▸ **EXERCISE**:
Count the lines in the records below that contain the string "width". Reply with the number alone.

▸ **Screen-element location records**:
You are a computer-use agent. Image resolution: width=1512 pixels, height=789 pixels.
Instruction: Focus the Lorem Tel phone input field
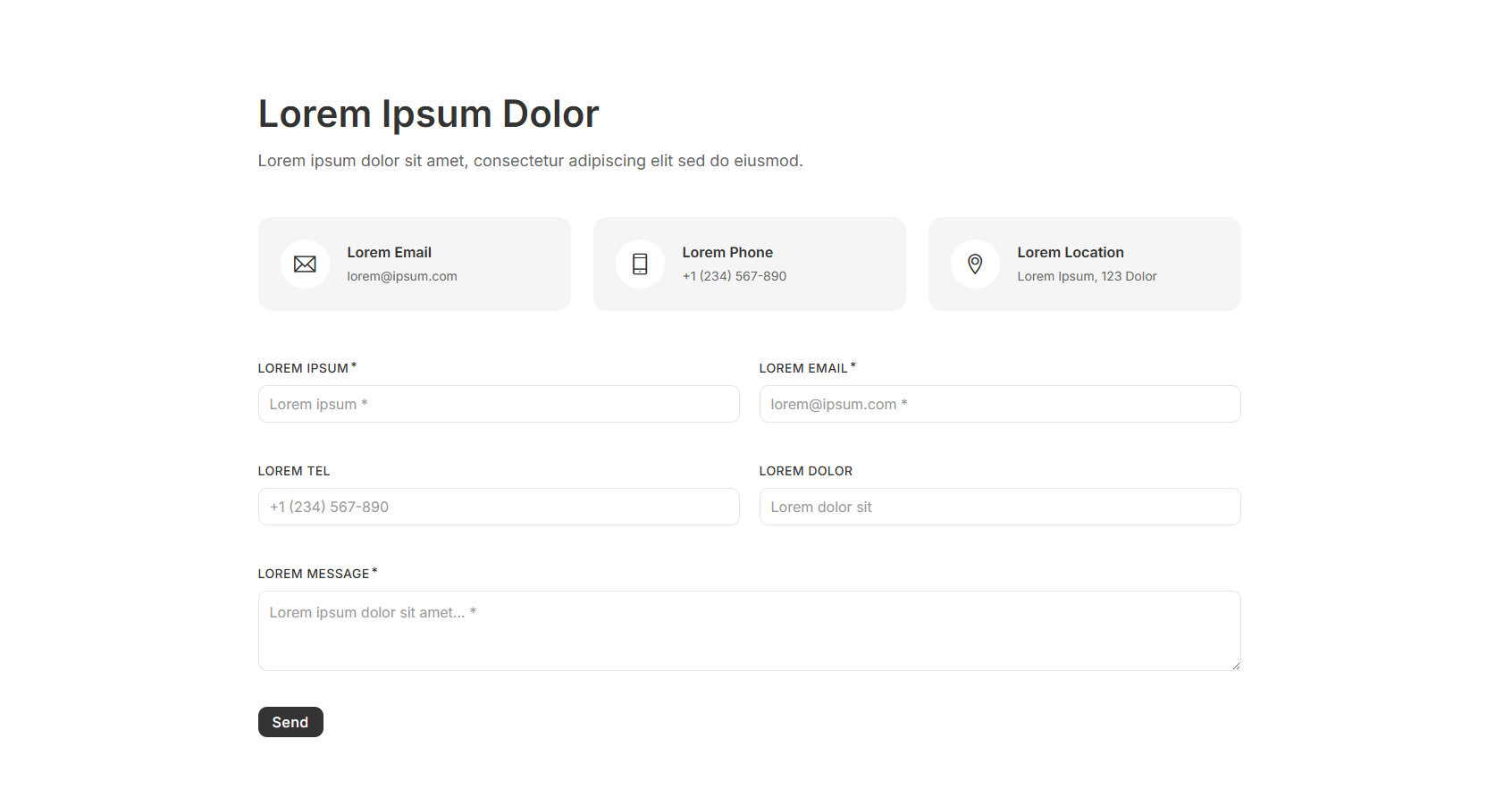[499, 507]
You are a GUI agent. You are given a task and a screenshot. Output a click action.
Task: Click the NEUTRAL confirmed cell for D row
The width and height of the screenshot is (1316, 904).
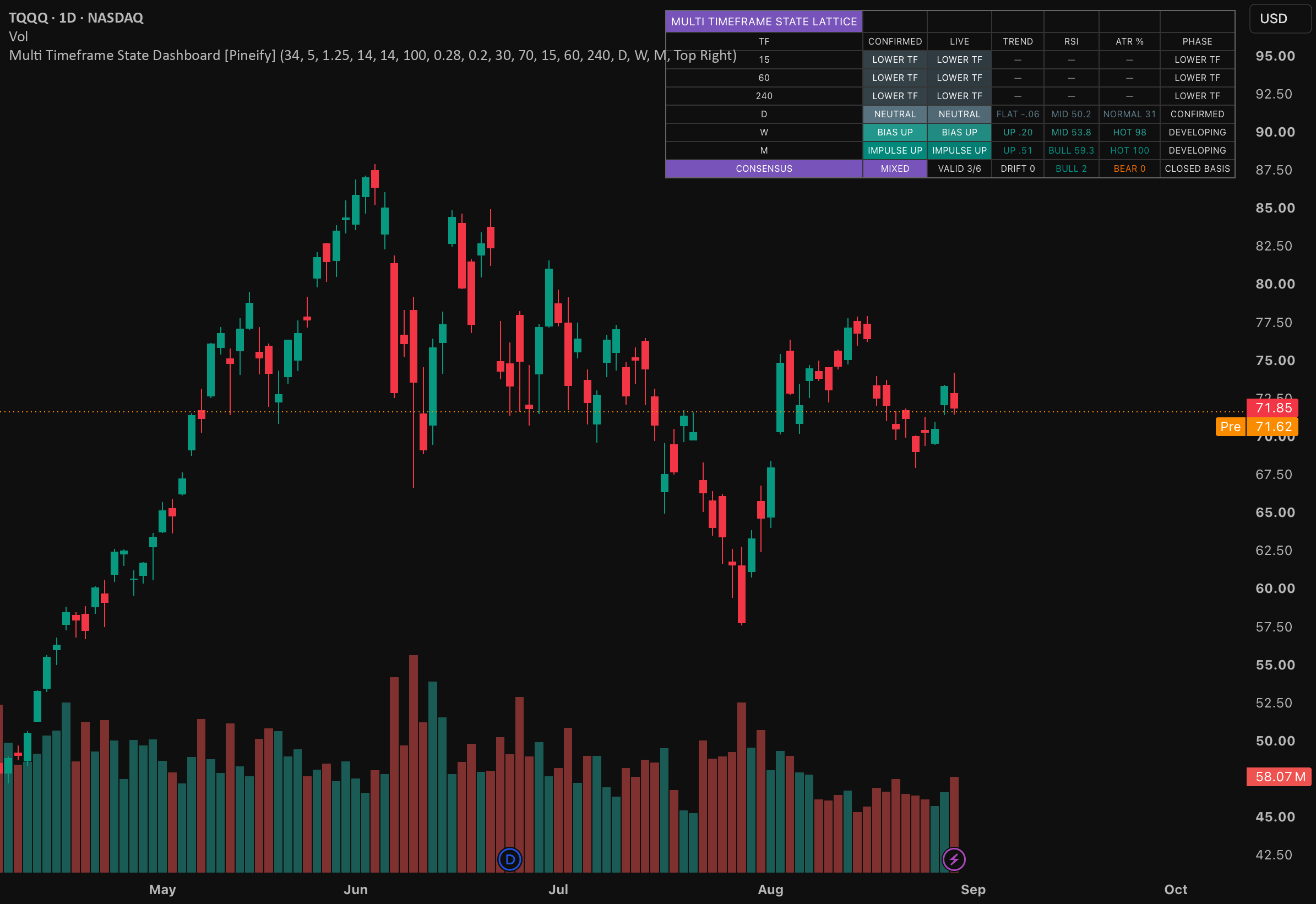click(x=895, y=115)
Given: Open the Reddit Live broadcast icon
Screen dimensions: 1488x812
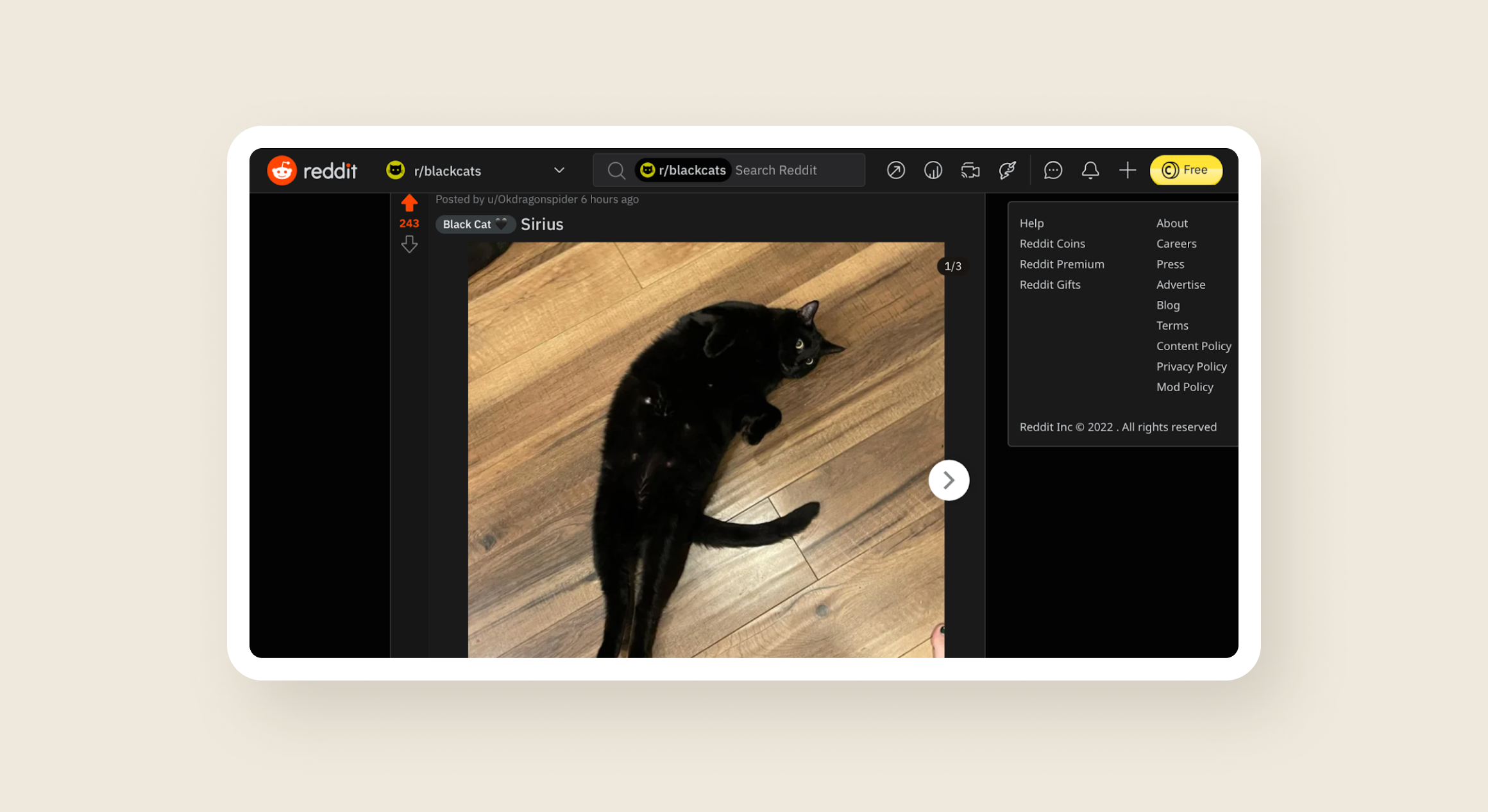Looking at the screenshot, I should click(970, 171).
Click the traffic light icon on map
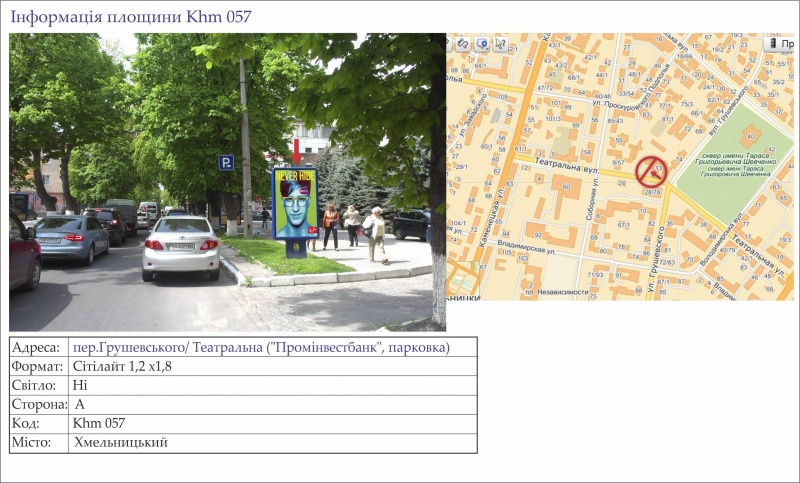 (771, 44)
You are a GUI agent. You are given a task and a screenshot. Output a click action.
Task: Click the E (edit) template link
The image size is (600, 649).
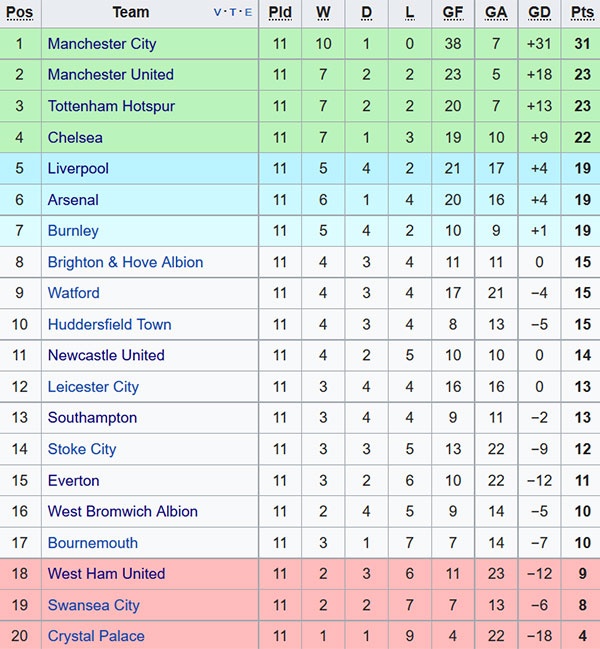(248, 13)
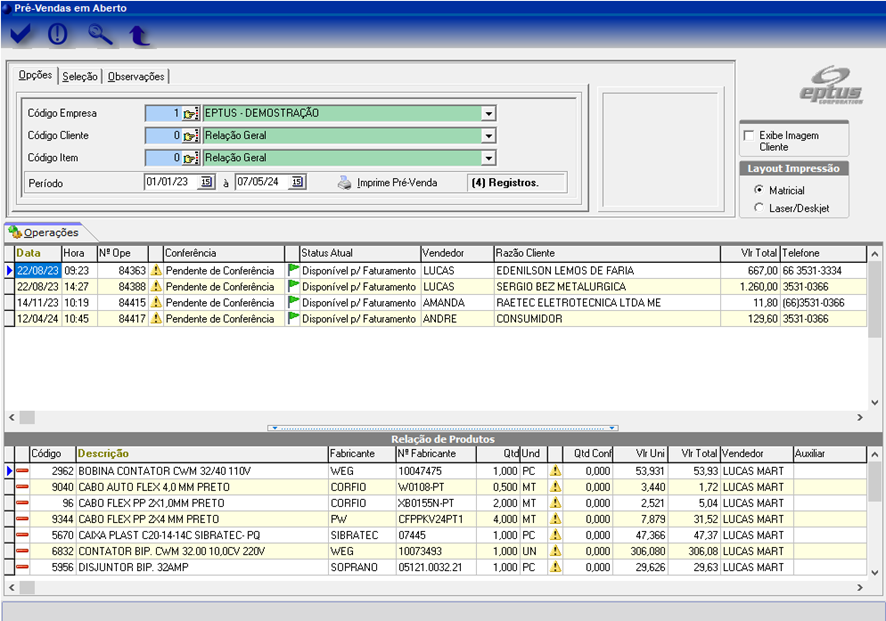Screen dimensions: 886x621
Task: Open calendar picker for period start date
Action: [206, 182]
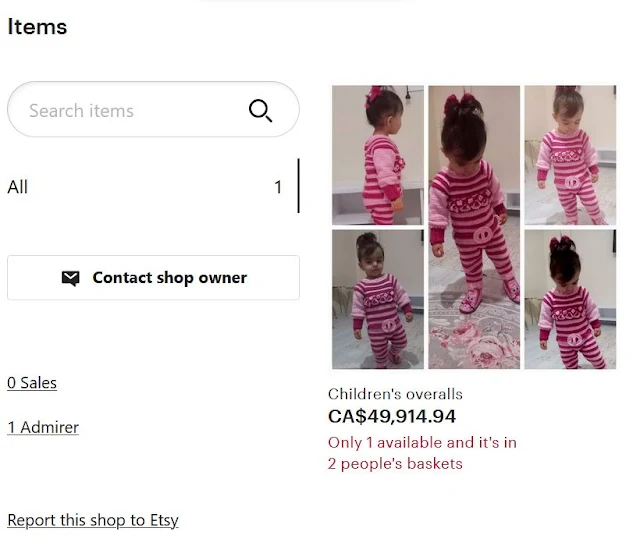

▸ **ANSWER BELOW**:
2